Wcześniej w poniedziałek szef dyplomacji Korei Płn. Ri Jong Ho oświadczył, że Trump wypowiedział wojnę Korei Płn. i że Pjongjang zastrzega sobie prawo do reakcji, a jako przykład możliwej odpowiedzi podał zestrzelenie amerykańskich bombowców strategicznych, nawet w międzynarodowej przestrzeni powietrznej.

"Jeżeli Korea Płn. nie zaprzestanie swych prowokacyjnych działań, to przedstawimy prezydentowi opcje postępowania wobec Korei Płn." - powiedział dziennikarzom pułkownik Manning.

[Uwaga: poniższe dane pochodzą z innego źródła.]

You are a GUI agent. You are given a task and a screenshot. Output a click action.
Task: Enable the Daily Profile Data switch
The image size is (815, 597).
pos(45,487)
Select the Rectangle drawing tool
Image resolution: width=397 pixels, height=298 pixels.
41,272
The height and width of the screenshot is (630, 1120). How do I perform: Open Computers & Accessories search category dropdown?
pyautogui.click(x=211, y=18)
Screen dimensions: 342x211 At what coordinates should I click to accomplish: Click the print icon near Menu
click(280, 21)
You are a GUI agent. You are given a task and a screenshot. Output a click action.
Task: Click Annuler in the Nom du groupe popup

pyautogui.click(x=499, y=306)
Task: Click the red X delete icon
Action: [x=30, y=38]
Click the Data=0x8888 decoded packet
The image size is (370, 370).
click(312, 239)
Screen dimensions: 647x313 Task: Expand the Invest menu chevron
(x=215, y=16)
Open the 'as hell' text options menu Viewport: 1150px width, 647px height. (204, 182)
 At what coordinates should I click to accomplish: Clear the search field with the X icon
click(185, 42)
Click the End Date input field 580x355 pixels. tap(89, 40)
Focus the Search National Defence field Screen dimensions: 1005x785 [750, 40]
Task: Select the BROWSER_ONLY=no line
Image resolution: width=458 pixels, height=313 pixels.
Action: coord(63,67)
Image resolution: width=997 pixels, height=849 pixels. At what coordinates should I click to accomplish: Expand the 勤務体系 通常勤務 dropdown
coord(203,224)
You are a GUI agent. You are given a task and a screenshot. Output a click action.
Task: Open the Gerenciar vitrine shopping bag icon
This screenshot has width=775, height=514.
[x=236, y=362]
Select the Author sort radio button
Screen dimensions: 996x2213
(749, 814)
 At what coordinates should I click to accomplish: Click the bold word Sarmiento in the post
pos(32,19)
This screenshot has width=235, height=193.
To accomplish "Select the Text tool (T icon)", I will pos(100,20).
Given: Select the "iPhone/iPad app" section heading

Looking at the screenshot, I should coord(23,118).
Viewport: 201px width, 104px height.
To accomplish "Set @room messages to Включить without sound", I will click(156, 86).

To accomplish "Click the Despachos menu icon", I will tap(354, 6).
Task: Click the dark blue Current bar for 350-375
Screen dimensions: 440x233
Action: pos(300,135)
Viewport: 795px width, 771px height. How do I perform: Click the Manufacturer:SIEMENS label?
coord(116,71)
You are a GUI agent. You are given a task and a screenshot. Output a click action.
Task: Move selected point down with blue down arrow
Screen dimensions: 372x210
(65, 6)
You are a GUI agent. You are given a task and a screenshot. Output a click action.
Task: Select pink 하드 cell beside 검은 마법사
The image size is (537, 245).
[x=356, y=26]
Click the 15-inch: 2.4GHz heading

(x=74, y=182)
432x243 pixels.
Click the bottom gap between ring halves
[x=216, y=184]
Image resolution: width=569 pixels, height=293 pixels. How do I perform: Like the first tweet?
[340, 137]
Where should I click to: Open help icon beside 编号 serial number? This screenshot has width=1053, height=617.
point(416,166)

Ri powiedział też wcześniej: "W świetle wypowiedzenia wojny przez Trumpa, wszystkie opcje są na stole najwyższego kierownictwa KRLD", czyli Koreańskiej Republiki Ludowo-Demokratycznej.

Trump zagroził w niedzielę władzom Korei Północnej, że te mogą "długo nie przetrwać". To była odpowiedź na sobotnie słowa Ri Jong Ho o "nieuniknionej wizycie" północnokoreańskich rakiet na terytorium USA.

Reklama

W sobotę amerykańskie bombowce B-1B Lancer eskortowane przez myśliwce przeleciały w międzynarodowej przestrzeni powietrznej nad wodami na wschód od Korei Północnej. Pentagon poinformował o tym, podkreślając, że była to demonstracja opcji militarnych dostępnych dla prezydenta Trumpa.

Tę wymianę pogróżek skomentował w poniedziałek po południu sekretarz generalny ONZ Antonio Guterres, który ostrzegł, że może ona prowadzić do "nieporozumień"; dodał, że konflikt z Pjongjangiem może zostać rozwiązany jedynie poprzez działania "polityczne".